In 2010, the last year of data available, taxpayers claimed some $72 billion in unreimbursed employee expenses, according to data from the Internal Revenue Service. The largest number of claims came from those with income between $100,000 and $200,000 - more than 4 million returns, totaling $19 billion in expenses, or roughly $4,700 per return.
This is partially because lower-income workers tend to take the standard deduction and pay more in taxes than they might have to, says Lisa Greene-Lewis, TurboTax’s lead certified public accountant. Another reason is that in higher-income jobs, the expenses for travel, continuing education and business meals add up a lot faster than stacks of construction paper.
Here are some of the other ways jobs can cost you:
While a business suit might feel like a uniform, the cost to buy it and to occasionally send it out for dry cleaning is not deductible. But for police officers, firefighters, nurses and tradesmen, uniforms are often not provided by the employer, or there are specialty boots and shoes that are the employee’s responsibility. Those specialty uniforms - that you would not wear in everyday life - are deductible as unreimbursed expenses.
Mileage is one of the top items claimed as an unreimbursed deduction, says Mike Habib, a tax adviser with his own practice in Whittier, California. It is not just salesmen who are in their cars a lot. Habib says that among people who claim mileage, 20 to 30 percent of their total driving time is business-related, not counting commuting. A key detail to avoiding an audit with this deduction is to make sure that your employer would not cover mileage - even partially - if you filed an expense report. “The government will not pay you for it if you chose not to file an expense report,” he says. Another tip: do not claim a round number.

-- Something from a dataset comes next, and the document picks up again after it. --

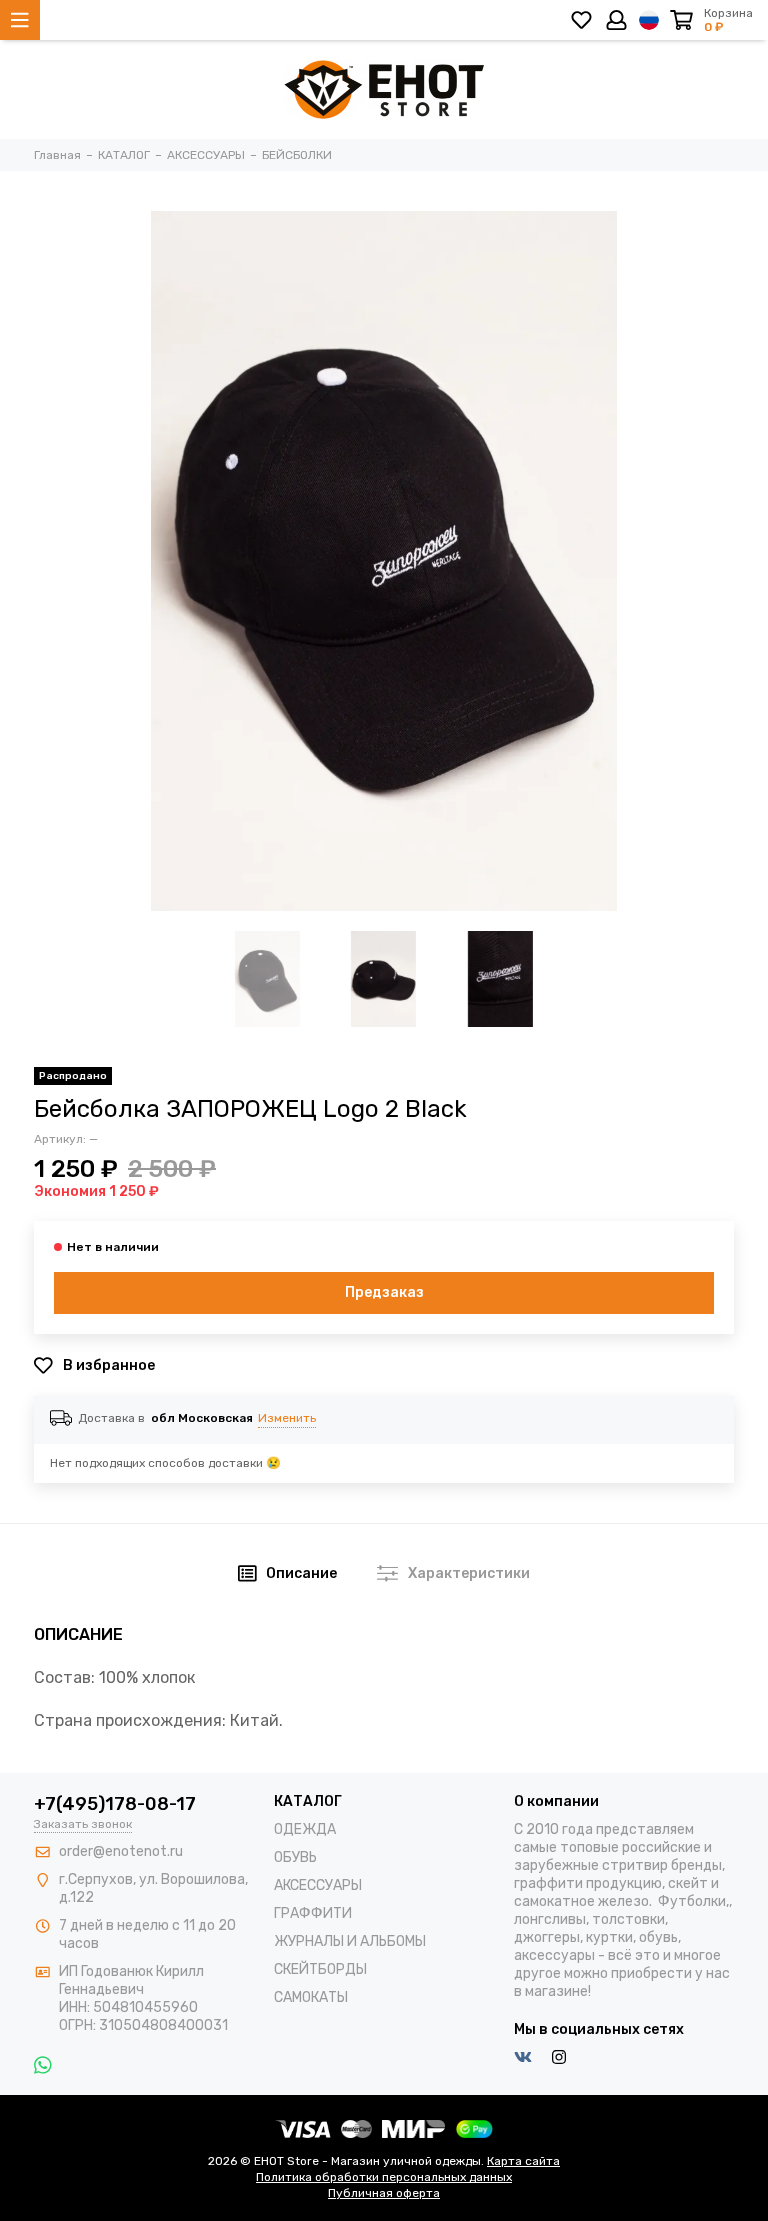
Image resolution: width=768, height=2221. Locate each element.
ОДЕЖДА (305, 1829)
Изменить (287, 1418)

Financial advisers, accountants, doctors and other professionals often need continuing education to keep their licenses in force, but it is not always covered as an employee expense. The costs for these courses - including travel and meals - can add up (while sometimes providing a deductible trip to a lovely locale). Habib consulted with a nurse who took a continuing education course in Japan. While her employer gave her the time off to make the trip, it did not cover her expenses, which amounted to $8,000. When she asked Habib about claiming the expense, he considered it legitimate because it was necessary for her career development.

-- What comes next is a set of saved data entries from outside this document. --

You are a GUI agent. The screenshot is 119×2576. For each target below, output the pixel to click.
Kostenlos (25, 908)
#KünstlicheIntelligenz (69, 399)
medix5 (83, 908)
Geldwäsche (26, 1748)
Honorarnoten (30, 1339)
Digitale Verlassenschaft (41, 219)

Not all business travel gets reimbursed, nor do all meals with clients or gifts for clients (such as the wine and throw pillows real estate agents give their customers). Then there are magazine and newspaper subscriptions and even - for people involved in media - the cost of their cable TV service. Tax accountant Stephen Jordan, who practices in Salem, New Hampshire, suggests keeping detailed records in a journal.
“You have to document who, what, why, when and how,” he says. “The IRS is getting really strict.”
One profession that pulls all of these elements together at once is long-distance trucking. For those who are employed by a company, as opposed to working as independent contractors, out-of-pocket expenses can range from $7,000 to $12,000 on a $50,000 salary, says Jim Stowell, a tax accountant who owns five H&R Block franchises and also a trucking company in Burlington, Wisconsin.
Drivers incur expenses for gloves and boots, equipment for their vehicles, a per diem expense for meals on the road, license fees and also road trip charges like off-route tolls. “It’s a big chunk of their income,” says Stowell. “Some don’t bother to file for it and take the standard deduction, but we show them the difference and encourage them to take the deductions.” Indeed, for that typical trucker, the difference between itemizing and taking the standard deduction of $6,100 for an individual person filing saves roughly $1,200 in taxes due.